[Source material]

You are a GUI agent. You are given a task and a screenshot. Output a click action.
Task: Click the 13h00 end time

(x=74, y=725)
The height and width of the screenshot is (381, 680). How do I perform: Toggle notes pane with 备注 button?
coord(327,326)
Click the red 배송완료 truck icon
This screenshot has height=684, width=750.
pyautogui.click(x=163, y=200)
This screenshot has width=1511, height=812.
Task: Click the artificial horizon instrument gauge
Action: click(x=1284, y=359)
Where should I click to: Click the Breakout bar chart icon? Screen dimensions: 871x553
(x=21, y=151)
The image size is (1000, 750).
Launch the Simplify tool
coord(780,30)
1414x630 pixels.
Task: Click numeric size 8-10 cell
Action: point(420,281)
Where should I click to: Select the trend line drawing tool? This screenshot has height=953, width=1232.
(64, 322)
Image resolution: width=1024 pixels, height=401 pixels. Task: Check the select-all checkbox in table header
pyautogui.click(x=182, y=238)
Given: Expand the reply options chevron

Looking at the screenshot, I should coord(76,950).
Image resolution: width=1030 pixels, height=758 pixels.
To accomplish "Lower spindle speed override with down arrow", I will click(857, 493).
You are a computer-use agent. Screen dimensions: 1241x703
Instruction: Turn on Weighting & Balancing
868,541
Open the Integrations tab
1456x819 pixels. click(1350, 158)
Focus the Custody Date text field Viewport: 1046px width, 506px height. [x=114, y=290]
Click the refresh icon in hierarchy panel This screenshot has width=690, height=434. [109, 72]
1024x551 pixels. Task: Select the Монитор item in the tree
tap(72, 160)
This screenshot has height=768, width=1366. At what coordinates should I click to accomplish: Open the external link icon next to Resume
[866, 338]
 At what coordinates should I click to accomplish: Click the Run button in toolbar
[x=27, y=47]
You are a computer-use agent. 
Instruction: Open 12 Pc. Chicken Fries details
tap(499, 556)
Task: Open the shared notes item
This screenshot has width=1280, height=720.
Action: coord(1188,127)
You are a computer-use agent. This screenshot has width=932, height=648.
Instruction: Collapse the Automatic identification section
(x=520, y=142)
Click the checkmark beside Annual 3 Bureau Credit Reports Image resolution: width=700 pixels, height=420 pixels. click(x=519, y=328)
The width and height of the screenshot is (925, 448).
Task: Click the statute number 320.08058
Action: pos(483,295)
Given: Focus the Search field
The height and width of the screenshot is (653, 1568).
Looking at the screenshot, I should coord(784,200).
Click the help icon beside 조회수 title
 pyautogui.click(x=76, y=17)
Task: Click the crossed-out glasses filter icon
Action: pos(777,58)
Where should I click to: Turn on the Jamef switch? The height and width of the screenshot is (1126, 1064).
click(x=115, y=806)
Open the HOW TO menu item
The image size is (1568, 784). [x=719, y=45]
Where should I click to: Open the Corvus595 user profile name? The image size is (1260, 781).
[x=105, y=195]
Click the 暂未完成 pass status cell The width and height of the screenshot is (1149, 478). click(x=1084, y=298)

[/Source material]

About this exercise ::
Repeat each entry word for word.

Solution ::
You are a GUI agent. You are given a task and a screenshot. Output a click action.
Task: Click the 13h00 end time

(x=74, y=725)
The height and width of the screenshot is (381, 680). How do I perform: Toggle notes pane with 备注 button?
coord(327,326)
Click the red 배송완료 truck icon
This screenshot has height=684, width=750.
pyautogui.click(x=163, y=200)
This screenshot has width=1511, height=812.
Task: Click the artificial horizon instrument gauge
Action: click(x=1284, y=359)
Where should I click to: Click the Breakout bar chart icon? Screen dimensions: 871x553
(x=21, y=151)
The image size is (1000, 750).
Launch the Simplify tool
coord(780,30)
1414x630 pixels.
Task: Click numeric size 8-10 cell
Action: point(420,281)
Where should I click to: Select the trend line drawing tool? This screenshot has height=953, width=1232.
(64, 322)
Image resolution: width=1024 pixels, height=401 pixels. Task: Check the select-all checkbox in table header
pyautogui.click(x=182, y=238)
Given: Expand the reply options chevron

Looking at the screenshot, I should coord(76,950).
Image resolution: width=1030 pixels, height=758 pixels.
To accomplish "Lower spindle speed override with down arrow", I will click(857, 493).
You are a computer-use agent. Screen dimensions: 1241x703
Instruction: Turn on Weighting & Balancing
868,541
Open the Integrations tab
1456x819 pixels. click(1350, 158)
Focus the Custody Date text field Viewport: 1046px width, 506px height. [x=114, y=290]
Click the refresh icon in hierarchy panel This screenshot has width=690, height=434. [109, 72]
1024x551 pixels. Task: Select the Монитор item in the tree
tap(72, 160)
This screenshot has height=768, width=1366. At what coordinates should I click to accomplish: Open the external link icon next to Resume
[866, 338]
 At what coordinates should I click to accomplish: Click the Run button in toolbar
[x=27, y=47]
You are a computer-use agent. 
Instruction: Open 12 Pc. Chicken Fries details
tap(499, 556)
Task: Open the shared notes item
This screenshot has width=1280, height=720.
Action: coord(1188,127)
You are a computer-use agent. This screenshot has width=932, height=648.
Instruction: Collapse the Automatic identification section
(x=520, y=142)
Click the checkmark beside Annual 3 Bureau Credit Reports Image resolution: width=700 pixels, height=420 pixels. click(x=519, y=328)
The width and height of the screenshot is (925, 448).
Task: Click the statute number 320.08058
Action: pos(483,295)
Given: Focus the Search field
The height and width of the screenshot is (653, 1568).
Looking at the screenshot, I should coord(784,200).
Click the help icon beside 조회수 title
 pyautogui.click(x=76, y=17)
Task: Click the crossed-out glasses filter icon
Action: pos(777,58)
Where should I click to: Turn on the Jamef switch? The height and width of the screenshot is (1126, 1064).
click(x=115, y=806)
Open the HOW TO menu item
The image size is (1568, 784). [x=719, y=45]
Where should I click to: Open the Corvus595 user profile name? The image size is (1260, 781).
[x=105, y=195]
Click the 暂未完成 pass status cell The width and height of the screenshot is (1149, 478). click(x=1084, y=298)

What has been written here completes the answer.